• 目標
以下のエントリの先頭から「pyramid-bars is located」を含む行まで（その行も含む）を、一字一句変えずに打ち直してください。

====================

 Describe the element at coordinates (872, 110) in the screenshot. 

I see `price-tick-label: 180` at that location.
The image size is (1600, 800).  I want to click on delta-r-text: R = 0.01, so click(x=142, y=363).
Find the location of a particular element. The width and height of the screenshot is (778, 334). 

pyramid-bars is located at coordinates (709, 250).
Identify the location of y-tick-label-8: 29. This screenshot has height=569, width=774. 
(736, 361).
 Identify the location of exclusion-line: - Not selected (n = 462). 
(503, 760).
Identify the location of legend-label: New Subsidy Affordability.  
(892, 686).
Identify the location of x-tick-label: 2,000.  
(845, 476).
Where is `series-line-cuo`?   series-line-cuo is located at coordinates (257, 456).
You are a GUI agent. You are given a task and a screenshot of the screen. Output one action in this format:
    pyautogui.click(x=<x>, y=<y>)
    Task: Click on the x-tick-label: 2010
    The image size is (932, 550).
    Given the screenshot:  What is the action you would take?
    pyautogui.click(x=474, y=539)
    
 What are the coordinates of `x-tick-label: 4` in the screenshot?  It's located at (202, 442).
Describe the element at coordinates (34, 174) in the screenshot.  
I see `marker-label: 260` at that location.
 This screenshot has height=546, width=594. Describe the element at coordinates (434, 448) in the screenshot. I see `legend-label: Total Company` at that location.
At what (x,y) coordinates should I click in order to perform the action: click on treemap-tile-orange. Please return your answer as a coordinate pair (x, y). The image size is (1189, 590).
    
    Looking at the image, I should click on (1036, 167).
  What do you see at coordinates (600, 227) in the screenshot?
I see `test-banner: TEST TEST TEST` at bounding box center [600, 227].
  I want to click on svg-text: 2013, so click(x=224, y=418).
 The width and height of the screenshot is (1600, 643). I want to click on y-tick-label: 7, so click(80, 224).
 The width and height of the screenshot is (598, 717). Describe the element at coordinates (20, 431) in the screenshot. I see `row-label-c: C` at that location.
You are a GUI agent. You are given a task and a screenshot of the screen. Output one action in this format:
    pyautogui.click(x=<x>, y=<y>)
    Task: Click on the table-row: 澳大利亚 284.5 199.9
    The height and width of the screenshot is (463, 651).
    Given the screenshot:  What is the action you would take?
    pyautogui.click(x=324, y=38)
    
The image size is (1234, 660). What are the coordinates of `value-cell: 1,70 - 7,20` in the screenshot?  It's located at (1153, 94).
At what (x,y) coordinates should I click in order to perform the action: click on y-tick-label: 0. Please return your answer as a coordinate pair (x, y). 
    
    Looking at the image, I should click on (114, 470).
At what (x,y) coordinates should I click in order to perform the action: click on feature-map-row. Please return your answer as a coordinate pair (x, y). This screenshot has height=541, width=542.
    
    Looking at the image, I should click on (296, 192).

====================

• 期待される回答
 Describe the element at coordinates (872, 110) in the screenshot. 

I see `price-tick-label: 180` at that location.
The image size is (1600, 800).  I want to click on delta-r-text: R = 0.01, so click(x=142, y=363).
Find the location of a particular element. The width and height of the screenshot is (778, 334). 

pyramid-bars is located at coordinates (709, 250).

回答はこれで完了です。